The snow-covered northeastern states

The snow-covered northeastern states as observed on Feb. 16, 2015, by the Moderate Resolution Imaging Spectroradiometer (MODIS) on NASA’s Terra satellite. Image Credit: NASA/Jeff Schmaltz, LANCE/EOSDIS Rapid Response, NASA Goddard Space Flight Center

 

Yet another potent winter storm battered the northeastern United States on Feb. 14-15, 2015. The nor’easter brought 12 to 20 inches (30 to 50 centimeters) of snow across much of eastern New England, along with tropical storm force winds over 60 miles (100 kilometers) per hour. The latest snowfall pushed Boston to its highest monthly total on record—58 inches and counting—and its third highest yearly snow total.

GOOD NEWS

Aparna Parikh received the Susan Hansen Dissertation Proposal Award from the AAG Geographic Perspectives on Women specialty group.

 

THON was a spectacular success again this year!  Our EMS Student Council did an outstanding job toward helping THON again raise more than $13 million For the Kids.  For the fifth year in a row, the College of EMS Benefiting THON is the top General Organization, raising $137,763.29 to smash last year’s previous EMS record.

NEWS

Coffee Hour: February 27 Diansheng Guo “Computational, Visual and Statistical Analysis of Geographic Mobility”
Geographic mobility data has become increasingly available with the wide use of location-aware devices and technologies, which provide unprecedented opportunities to capture and understand the dynamics of complex systems such as transportation, urban system, demography and ecology. However, it remains a challenging research problem to analyze, visualize and understand big mobility data due to the complexity of patterns, unknown structures in mobility, and the constrained map space.

  • 3:30 to 5:00 p.m.
  • Refreshments are offered in 319 Walker Building at 3:30 p.m.
  • The lecture begins in 112 Walker Building at 4:00 p.m.
  • Coffee Hour To Go

Three geography students win USGIF Scholarships

Every year, the United States Geospatial Intelligence Foundation honors a range of students interested in using geospatial science to address human security challenges. Open to graduating high school seniors, and undergraduate, graduate, and doctoral students, the USGIF chooses applicants based on an application process that evaluates academic and professional accomplishments in fields related to geospatial intelligence.
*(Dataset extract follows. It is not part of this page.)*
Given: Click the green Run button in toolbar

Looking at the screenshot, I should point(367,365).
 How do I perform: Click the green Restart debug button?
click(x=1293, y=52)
The 2014 Scholarship Program winners included three Penn State students; undergraduate Everleigh Stokes and graduate students Seth LeMaster and Nouman Hussain.

 

Students form GIS Coalition

GIS Coalition is an organization that offers students majoring, minoring, or sharing an interest in GIS opportunities to develop supplementary knowledge and skills necessary to succeed in the professional GIS industry. “We want to enhance in-class teaching of GIS, and better prepare students for careers through speakers and out of class activities,” said president Blake Naito, currently a junior majoring in Geography, GIS option.

 

Recently (or soon to be) published
Tree-ring δ 13C tracks flux tower ecosystem productivity estimates in a NE temperate forest. Soumaya Belmecheri, R Stockton Maxwell, Alan H Taylor, Kenneth J Davis, Katherine H Freeman and William J Munger. 2014 Environ. Res. Lett. 9 074011 doi:10.1088/1748-9326/9/7/074011

We investigated relationships between tree-ring δ13C and growth, and flux tower estimates of gross primary productivity (GPP) at Harvard Forest from 1992 to 2010. Seasonal variations of derived photosynthetic isotope discrimination (Δ13C) and leaf intercellular CO2 concentration (c i ) showed significant increasing trends for the dominant deciduous and coniferous species. Δ13C was positively correlated to growing-season GPP and is primarily controlled by precipitation and soil moisture indicating that site conditions maintained high stomatal conductance under increasing atmospheric CO2 levels. Increasing Δ13C over the 1992–2010 period is attributed to increasing annual and summer water availability identified at Harvard Forest and across the region. Higher Δ13C is coincident with an enhancement in growth and ecosystem-level net carbon uptake. This work suggests that tree-ring δ13C could serve as a measure of forest GPP and be used to improve the calibration and predictive skill of ecosystem and carbon cycle models.

 

Applications now being accepted for the Student Sustainability Advisory Council

Applications are due March 6
The Penn State Student Sustainability Advisory Council is comprised of students who are committed to helping to advance Penn State’s strategic goals for sustainability. Appointed faculty and administrators from the Sustainability Institute, Finance and Business and Student Affairs are also members of the Council and they provide resources, support and assistance to help the SSAC explore ideas and implement recommendations. The Council provides consultation and advice on Penn State sustainability planning, programs, and initiatives.